**DATA PROVIDED:**
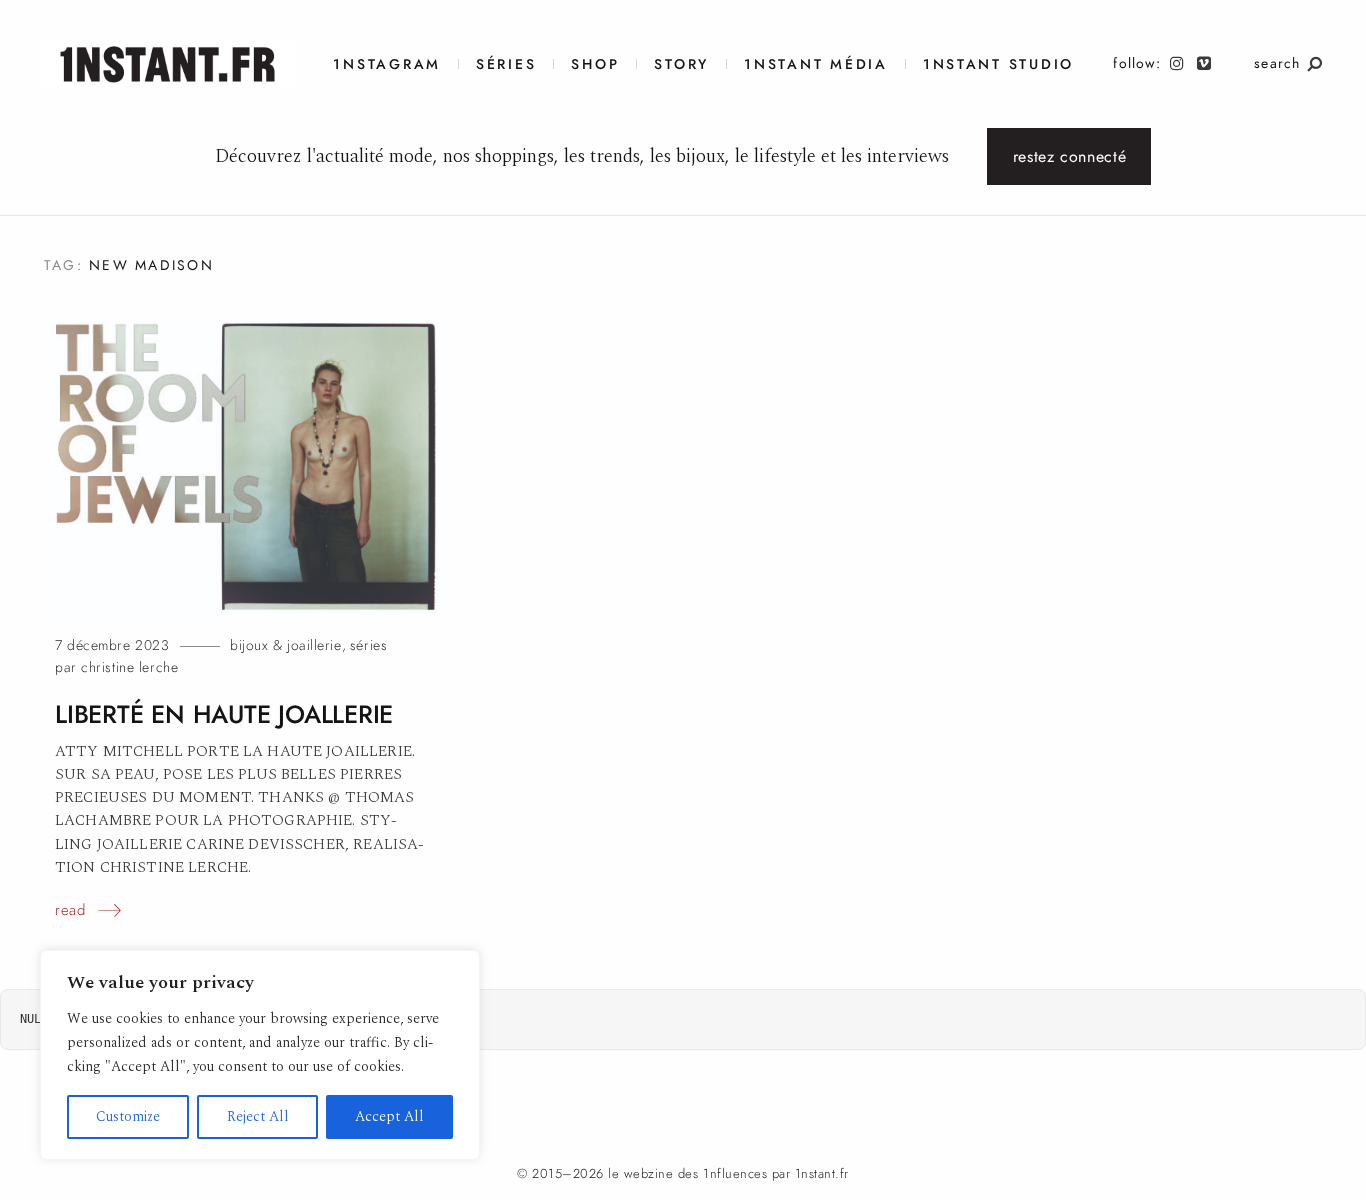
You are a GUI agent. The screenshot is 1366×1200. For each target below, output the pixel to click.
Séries (506, 64)
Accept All (389, 1116)
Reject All (258, 1116)
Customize (128, 1116)
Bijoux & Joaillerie (286, 645)
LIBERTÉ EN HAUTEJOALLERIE (224, 714)
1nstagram (387, 64)
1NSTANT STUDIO (998, 64)
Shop (595, 64)
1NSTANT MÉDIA (816, 64)
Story (681, 64)
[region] (260, 1055)
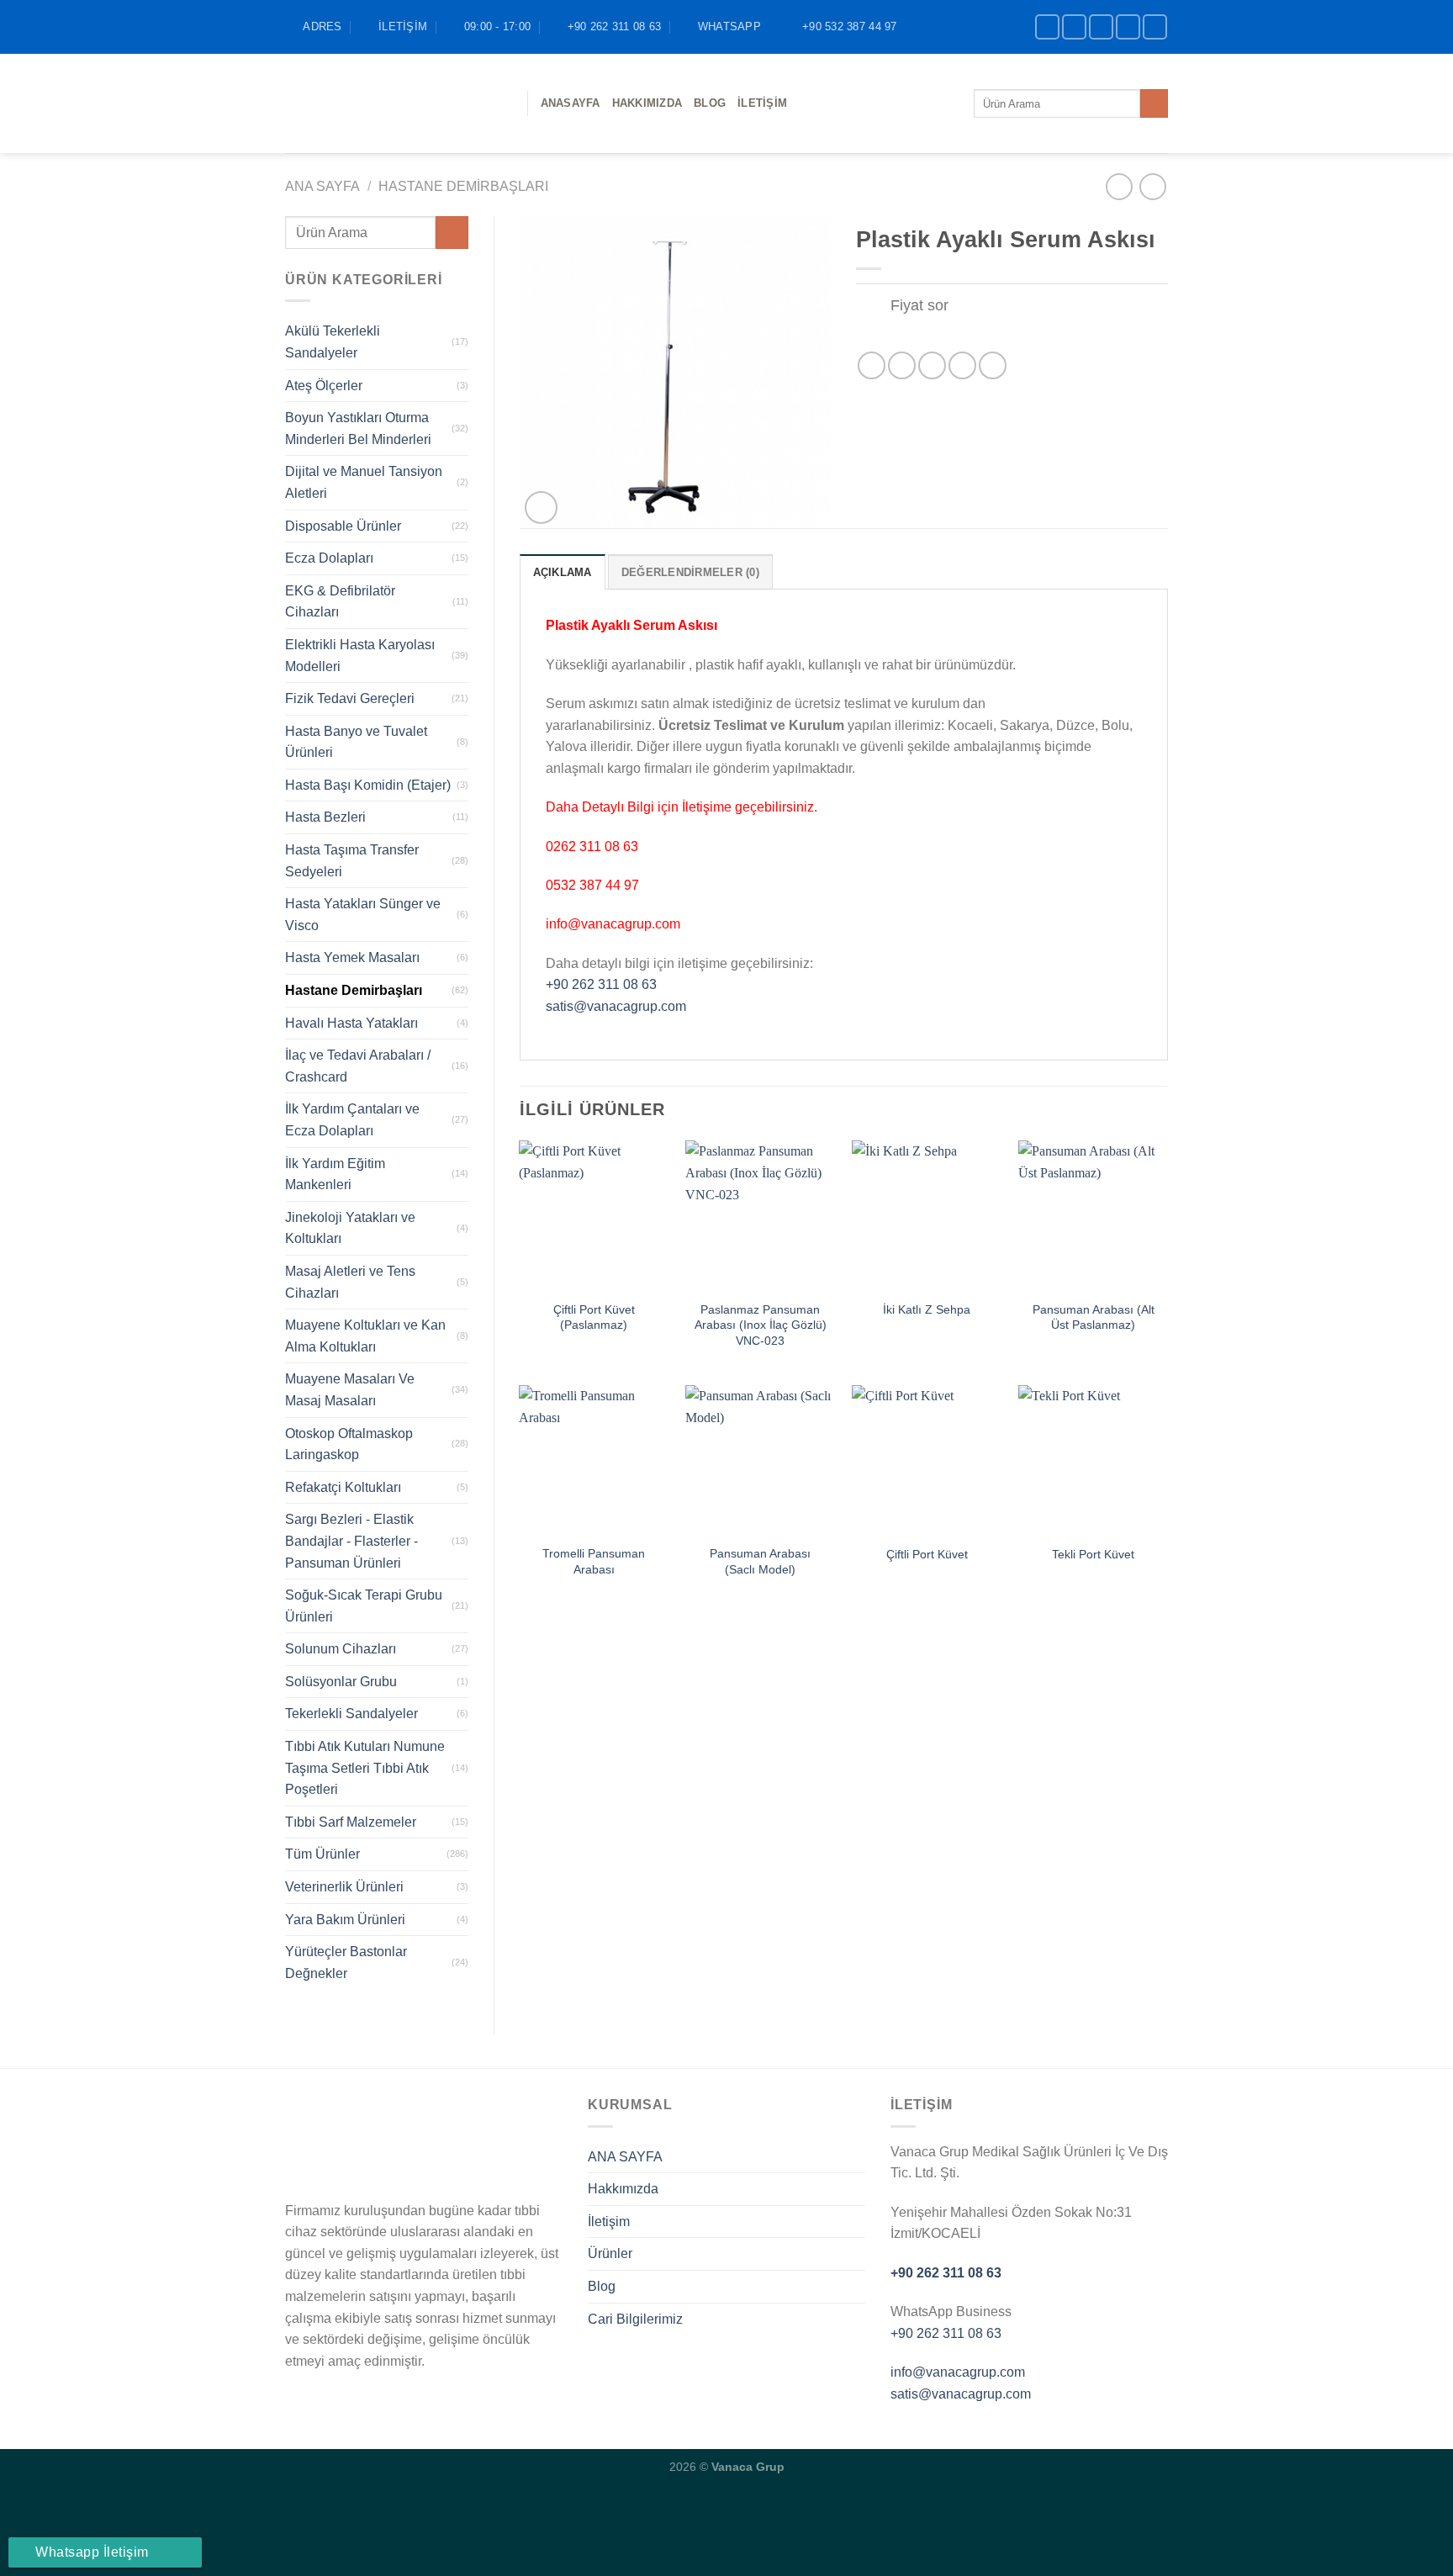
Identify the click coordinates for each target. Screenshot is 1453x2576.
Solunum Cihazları (340, 1649)
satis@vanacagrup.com (616, 1006)
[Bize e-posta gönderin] (1128, 26)
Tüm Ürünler (322, 1854)
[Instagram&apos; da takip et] (1074, 26)
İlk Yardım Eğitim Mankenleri (335, 1174)
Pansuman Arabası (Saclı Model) (760, 1561)
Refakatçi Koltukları (343, 1487)
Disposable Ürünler (343, 526)
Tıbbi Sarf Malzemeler (350, 1822)
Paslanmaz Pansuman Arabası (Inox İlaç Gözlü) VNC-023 (761, 1325)
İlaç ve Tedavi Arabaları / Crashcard (358, 1066)
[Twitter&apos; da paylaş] (902, 365)
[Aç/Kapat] (872, 306)
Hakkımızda (647, 103)
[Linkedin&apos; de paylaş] (993, 365)
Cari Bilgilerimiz (635, 2319)
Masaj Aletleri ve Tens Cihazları (350, 1282)
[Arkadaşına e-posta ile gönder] (932, 365)
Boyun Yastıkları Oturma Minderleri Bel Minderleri (358, 428)
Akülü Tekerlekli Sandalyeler (332, 342)
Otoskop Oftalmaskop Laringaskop (349, 1444)
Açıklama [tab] (562, 572)
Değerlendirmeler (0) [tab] (690, 572)
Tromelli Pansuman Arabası (593, 1561)
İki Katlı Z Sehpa (926, 1309)
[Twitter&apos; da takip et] (1101, 26)
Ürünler (610, 2253)
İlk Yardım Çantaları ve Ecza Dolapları (352, 1120)
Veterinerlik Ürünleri (344, 1887)
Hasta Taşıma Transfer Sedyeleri (352, 861)
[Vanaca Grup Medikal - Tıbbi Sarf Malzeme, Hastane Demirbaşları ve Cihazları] (393, 103)
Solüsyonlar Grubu (341, 1681)
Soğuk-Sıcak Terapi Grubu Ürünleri (363, 1606)
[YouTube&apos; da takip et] (1155, 26)
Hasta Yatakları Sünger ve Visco (363, 915)
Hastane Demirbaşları (463, 186)
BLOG (710, 103)
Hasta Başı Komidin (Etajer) (368, 785)
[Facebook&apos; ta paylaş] (871, 365)
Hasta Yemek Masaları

**EXERCISE AIM:** Repeat everything in the records above exactly; pictures are not part of the copy.

**EXERCISE ANSWER:**
You are a GUI agent. The screenshot is 1366×1200. For each target below, output the pixel to click.
Séries (506, 64)
Accept All (389, 1116)
Reject All (258, 1116)
Customize (128, 1116)
Bijoux & Joaillerie (286, 645)
LIBERTÉ EN HAUTEJOALLERIE (224, 714)
1nstagram (387, 64)
1NSTANT STUDIO (998, 64)
Shop (595, 64)
1NSTANT MÉDIA (816, 64)
Story (681, 64)
[region] (260, 1055)
Identify the click coordinates for each target. Screenshot is 1453x2576.
Solunum Cihazları (340, 1649)
satis@vanacagrup.com (616, 1006)
[Bize e-posta gönderin] (1128, 26)
Tüm Ürünler (322, 1854)
[Instagram&apos; da takip et] (1074, 26)
İlk Yardım Eğitim Mankenleri (335, 1174)
Pansuman Arabası (Saclı Model) (760, 1561)
Refakatçi Koltukları (343, 1487)
Disposable Ürünler (343, 526)
Tıbbi Sarf Malzemeler (350, 1822)
Paslanmaz Pansuman Arabası (Inox İlaç Gözlü) VNC-023 (761, 1325)
İlaç ve Tedavi Arabaları / Crashcard (358, 1066)
[Twitter&apos; da paylaş] (902, 365)
[Aç/Kapat] (872, 306)
Hakkımızda (647, 103)
[Linkedin&apos; de paylaş] (993, 365)
Cari Bilgilerimiz (635, 2319)
Masaj Aletleri ve Tens Cihazları (350, 1282)
[Arkadaşına e-posta ile gönder] (932, 365)
Boyun Yastıkları Oturma Minderleri Bel Minderleri (358, 428)
Akülü Tekerlekli Sandalyeler (332, 342)
Otoskop Oftalmaskop Laringaskop (349, 1444)
Açıklama [tab] (562, 572)
Değerlendirmeler (0) [tab] (690, 572)
Tromelli Pansuman Arabası (593, 1561)
İki Katlı Z Sehpa (926, 1309)
[Twitter&apos; da takip et] (1101, 26)
Ürünler (610, 2253)
İlk Yardım Çantaları ve Ecza Dolapları (352, 1120)
Veterinerlik Ürünleri (344, 1887)
Hasta Taşıma Transfer Sedyeleri (352, 861)
[Vanaca Grup Medikal - Tıbbi Sarf Malzeme, Hastane Demirbaşları ve Cihazları] (393, 103)
Solüsyonlar Grubu (341, 1681)
Soğuk-Sıcak Terapi Grubu Ürünleri (363, 1606)
[YouTube&apos; da takip et] (1155, 26)
Hasta Yatakları Sünger ve Visco (363, 915)
Hastane Demirbaşları (463, 186)
BLOG (710, 103)
Hasta Başı Komidin (Etajer) (368, 785)
[Facebook&apos; ta paylaş] (871, 365)
Hasta Yemek Masaları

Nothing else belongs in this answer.